Re: Mieszkanie Hayato

: 17 sie 2015, o 17:43
autor: Kaguya Hayato
Hayato utulany w poduszkę, z kołdrą rzuconą na podłogę ze względu na gorąc obecnie panujący, cieszył się spokojnym snem. Planował się wyspać, aby mieć siłę na kolejny dzień i następny trening, lecz los chciał inaczej. Nagle młody Hashiyashi zbudził się i cicho jęknął, jakby w bólu. Obrócił się na drugi bok chcąc kontynuować sen, lecz po chwili usłyszał głośne pukanie w drzwi. Odczekał chwilę z nadzieją, że któryś z rodziców otworzy gościowi bądź ten zrezygnuje i odejdzie, lecz po chwili przychodzień znów zaczął się dobijać. Hayato podniósł się z łóżka i lekko się wahajac podczas stawiania pierwszych kroków, otworzył drzwi. -Dzień dobry.- oparł się o drzwi i nasłuchiwał. Nieznajomy zaczął swój dziwny, jakby wyuczony monolog, podczas którego piętnalostatek poczuł tą dziwnę aurę bijącą od gościa, lecz potrzeba snu nie pozwalała mu się zbytnio na tym skupić. Otrzymał kartkę od przybysza i nagle, w ułamku sekundy Hayato poczuł, jak koleś znika. Nieco zaskoczony zaistniałą sytuacją i tą tajemniczą postacią, zamknął drzwi i jak gdyby nigdy nic skierował się do swojego pokoju, aby kontynuować sen. Upadł bezwładnie na łóżko odbijając się kilka razy i wtulił twarz w poduszkę. I nagle zrozumiał, co się właśnie stało. Otworzył szeroko oczy, obrócił się błyskawicznie na plecy i przeszedł do półsiadu. -Misja!- wstał, podniósł pogniecione ubrania z podłogi i włożył na siebie pędząc w kierunku drzwi wyjściowych. Wyszedł przed mieszkanie i spojrzał na kartkę ... No i właśnie, tutaj pojawił się problem. Ślepy przecież nie przeczyta. Przemyślał szybko sytuację i wrócił do domu, aby obudzić rodziców i poprosić ich, żeby mu powiedzieli co jest napisane na ów kartce. No i przy okazji zapytał też o obecną godzinę, jeżeli jeszcze mu jej nie wypomnieli podczas zapewne niechcianej pobudki.

Re: Mieszkanie Hayato

: 18 sie 2015, o 11:08
autor: Raito
3/15+
Jak widać pod względem rytmu dnia Hayato pozostawał podobny do reszty. Kiedy przybysz zastukał do drzwi, chłopak smacznie drzemał, łudząc się iż hałas sam ustanie, ewentualnie ktoś ze starszych sprawdzi co się dzieje. Niestety jabłoń rośnie niedaleko od jabłka. Rodzice byli jeszcze bardziej leniwi od syna i w końcu to latorośl musiała ich wyręczyć w powitaniu gościa.
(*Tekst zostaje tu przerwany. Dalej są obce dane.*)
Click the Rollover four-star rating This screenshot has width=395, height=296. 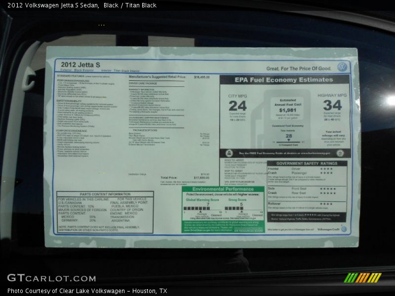(x=326, y=204)

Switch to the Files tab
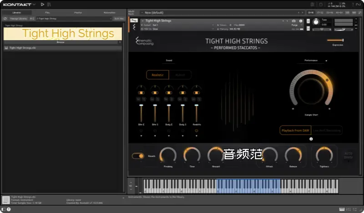click(47, 13)
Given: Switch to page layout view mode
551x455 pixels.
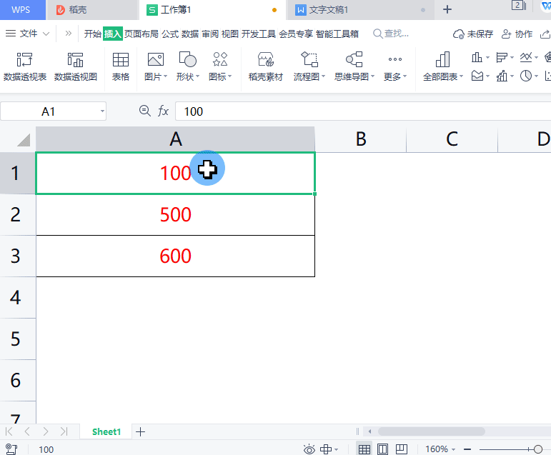Looking at the screenshot, I should 383,449.
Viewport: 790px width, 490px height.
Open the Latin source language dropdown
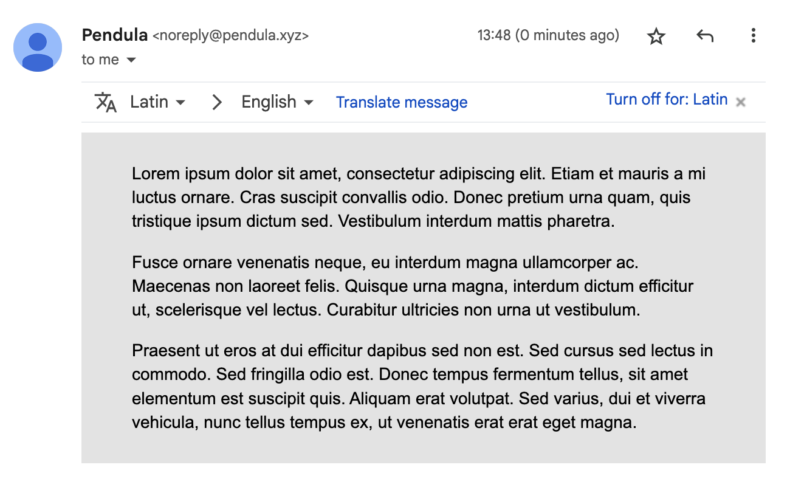[158, 102]
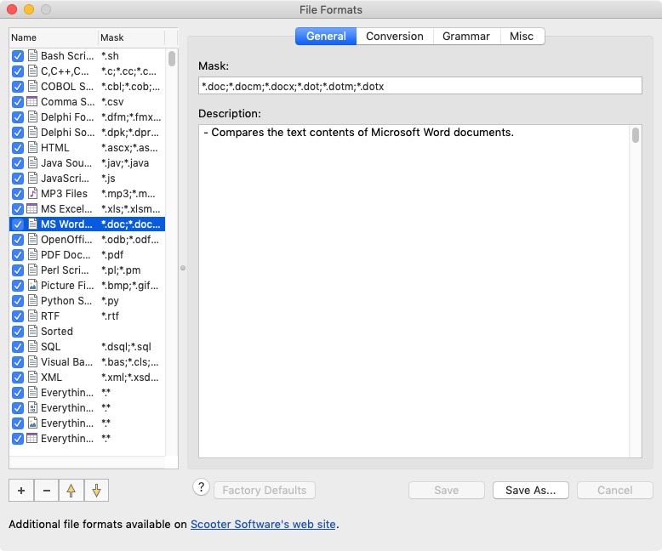This screenshot has width=662, height=551.
Task: Move format down with the down arrow
Action: click(96, 491)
Podczas rozmowy chłopak wyraźnie trzymał się jeszcze w objęciach Morfeusza, gdyż większość tekstu wlatywała jednym, a wychodziła drugim uchem. Starając się jak najszybciej powrócić do łóżka, młodzieniec bez zbędnych pytań przyjął świstek, po czym wrócił do sypialni.
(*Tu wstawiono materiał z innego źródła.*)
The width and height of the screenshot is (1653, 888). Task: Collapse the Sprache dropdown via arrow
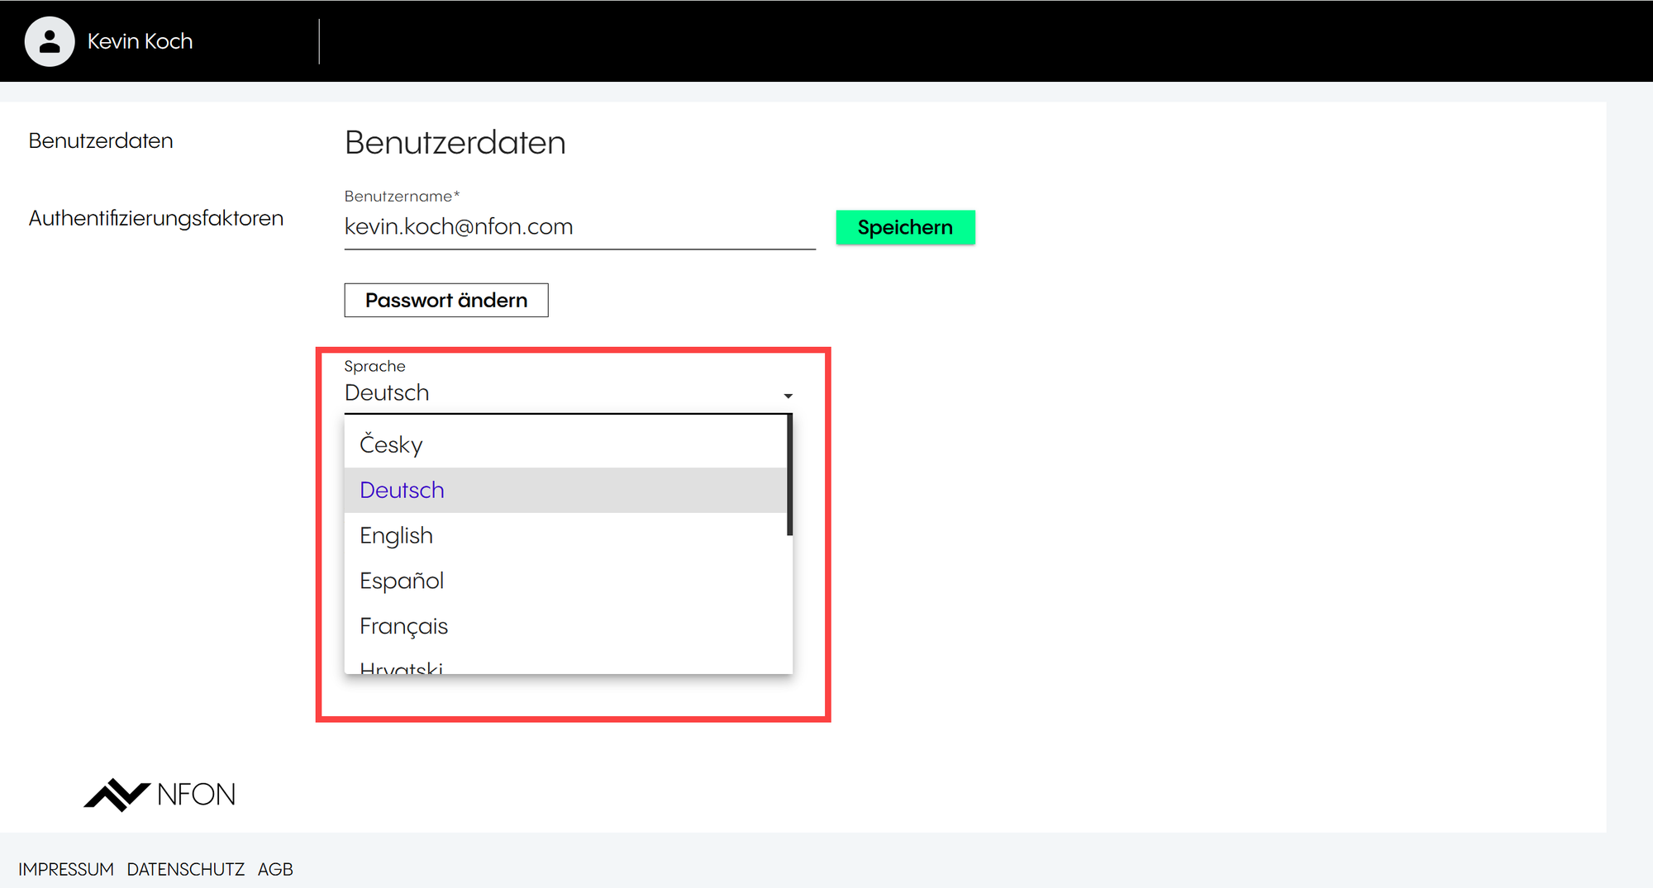[788, 396]
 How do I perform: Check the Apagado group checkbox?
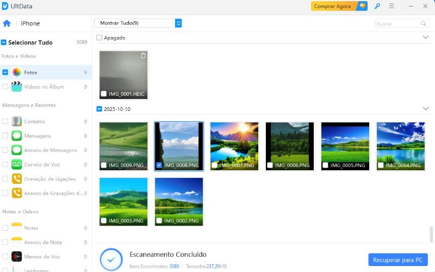(99, 38)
Kiedy jednak doszło do niego, iż właśnie otrzymał zadanie i już o 13 musi się gdzieś stawić, zerwał się i zaczął przygotowania. Trochę pochopnie, gdyż dopiero wschodziło słońce, a dopiero po południu miał rozpocząć misję. Dlatego też, kiedy wrócił do domu w celu rozszyfrowania zapisków, rodziciele zrugali go. Po pierwsze, że ich obudził, a po drugie, iż ma jeszcze kupę czasu, gdyż dopiero wybiła 8. Mimo złego humoru pomogli mu jednak, tłumacząc, że adres wskazuje okolice jeziora i tamy niedaleko wioski. Następnie przepędzili młodego z ich pokoju i wrócili do snu.
Shinobi miał teraz czas na porządniejsze przygotowanie, takie jak co najmniej zjedzenie śniadania. W końcu kto wie, jak dużego wysiłku będą wymagały dzisiejsze zmagania?